4. The Newton Boys, 1998
This biopic of real life bank robbers marked a change in direction for Linklater; it was a relatively big budget production and had a more traditional movie narrative. If this is something Linklater felt uncomfortable with, it shows in a film that doesn’t quite enjoy the easy storytelling of his previous work. It is also a milestone because it taught Linklater to trust his instincts and make films independently of anyone else.
5. Waking Life, 2001
Created entirely by rotoscoping (animating over motion picture footage) Waking Life appears a reaction to the stiff, straightforward filmmaking of The Newton Boys and in its radical style and content. A young man enjoys dream-like encounters in which he explores philosophical possibilities in this tour-de-force of cinema. As Linklater explains in the documentary Dream Is Destiny, Waking Life was about “making that crazy film you’ve been thinking about for a long time.”
6. School of Rock, 2003
School of Rock is a warm-hearted, inclusive celebration of creativity and proof that Linklater could handle major studio productions, given the right material. He still didn’t move to Hollywood.
7. Before Midnight, 2013
In Dream Is Destiny, Linklater jokes that Before Sunrise was the lowest grossing film ever to get a sequel, which it did in 1995’s Before Sunset. There, the two young lovers meet accidentally again, this time in Paris to talk out life’s disillusions and disappointments. In Before Midnight — which takes up with Jesse and Celine a further nine years on — marriage, kids, and long-term relationships are the topics of conversation. It’s the most satisfying of the Before series, and proof that age has only deepened Linklater’s artistry.
8. Boyhood, 2014
From 2002 to 2013, in between all his other commitments, Linklater and a team would return to shoot scenes for Boyhood, the story of one boy’s life from first grade to graduation. Year after year, the actors aged just as their characters did. Time passes and before you know it, little Mason is all grown up and off to college. Linklater called it ‘an epic undertaking but a very simple movie.’ It is simple, and devastatingly good — his crowning achievement.

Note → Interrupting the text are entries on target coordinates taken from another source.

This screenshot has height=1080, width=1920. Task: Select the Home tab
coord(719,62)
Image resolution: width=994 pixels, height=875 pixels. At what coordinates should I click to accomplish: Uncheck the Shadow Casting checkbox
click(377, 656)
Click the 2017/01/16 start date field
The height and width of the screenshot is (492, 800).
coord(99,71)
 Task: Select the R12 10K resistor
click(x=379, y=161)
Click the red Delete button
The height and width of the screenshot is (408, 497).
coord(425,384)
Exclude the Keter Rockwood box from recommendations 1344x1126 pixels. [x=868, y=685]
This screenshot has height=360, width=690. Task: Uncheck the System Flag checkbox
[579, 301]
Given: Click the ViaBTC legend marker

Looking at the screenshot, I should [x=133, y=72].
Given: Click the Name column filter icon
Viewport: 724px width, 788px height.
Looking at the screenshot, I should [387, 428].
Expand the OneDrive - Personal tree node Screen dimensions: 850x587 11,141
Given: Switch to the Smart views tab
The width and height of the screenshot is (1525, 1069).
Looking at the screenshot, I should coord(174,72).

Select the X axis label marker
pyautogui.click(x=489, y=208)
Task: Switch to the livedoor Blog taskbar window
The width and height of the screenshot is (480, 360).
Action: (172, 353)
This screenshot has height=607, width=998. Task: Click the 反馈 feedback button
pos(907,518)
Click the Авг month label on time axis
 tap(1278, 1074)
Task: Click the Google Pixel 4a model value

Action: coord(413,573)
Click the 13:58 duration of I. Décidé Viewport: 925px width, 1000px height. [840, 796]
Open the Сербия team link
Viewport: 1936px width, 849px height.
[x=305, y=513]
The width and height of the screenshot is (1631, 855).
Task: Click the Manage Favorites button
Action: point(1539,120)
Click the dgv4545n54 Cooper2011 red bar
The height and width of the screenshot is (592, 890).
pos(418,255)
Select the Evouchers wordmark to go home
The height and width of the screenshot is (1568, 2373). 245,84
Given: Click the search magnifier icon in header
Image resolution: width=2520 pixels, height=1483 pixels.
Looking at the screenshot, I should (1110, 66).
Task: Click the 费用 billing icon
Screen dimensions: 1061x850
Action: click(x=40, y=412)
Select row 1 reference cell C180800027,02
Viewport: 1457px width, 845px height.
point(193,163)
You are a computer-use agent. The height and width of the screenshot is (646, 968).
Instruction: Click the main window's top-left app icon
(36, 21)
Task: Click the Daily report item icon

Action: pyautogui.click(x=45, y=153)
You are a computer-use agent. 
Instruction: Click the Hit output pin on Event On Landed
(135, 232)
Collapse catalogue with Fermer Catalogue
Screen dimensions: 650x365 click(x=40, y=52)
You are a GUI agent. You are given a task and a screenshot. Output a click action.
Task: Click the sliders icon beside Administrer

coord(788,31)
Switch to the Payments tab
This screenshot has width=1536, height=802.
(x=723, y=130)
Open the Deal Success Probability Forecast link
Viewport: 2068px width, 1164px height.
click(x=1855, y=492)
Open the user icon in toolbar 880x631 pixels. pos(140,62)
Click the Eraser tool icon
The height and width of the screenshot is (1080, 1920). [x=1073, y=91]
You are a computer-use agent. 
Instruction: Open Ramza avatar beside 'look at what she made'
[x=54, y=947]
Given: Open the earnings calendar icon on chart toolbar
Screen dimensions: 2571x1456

9. Everybody Wants Some!!!, 2016
Linklater’s spiritual sequel to Dazed was a chance for the director to let his hair down after all those years of pulling Boyhood together. It also — winningly — turned the male gaze on a gaggle of hornball baseball playing freshers in 1980. Dream Is Destiny was shot during the making of Everybody…, where Linklater confides his modus operandi remains as hazy as it ever was. He doesn’t want to make films that when you watch them you know exactly where it’s going. “I still don’t know,” he says, “but am more confident we’ll get there.”
10. Richard Linklater – Dream Is Destiny, 2016
Not strictly a Linklater film but a timely insight into how he continues to operate on his own steam, largely independent of the Hollywood machine. Long may he stay hazy.
Richard Linklater – Dream Is Destiny is in cinemas November 4.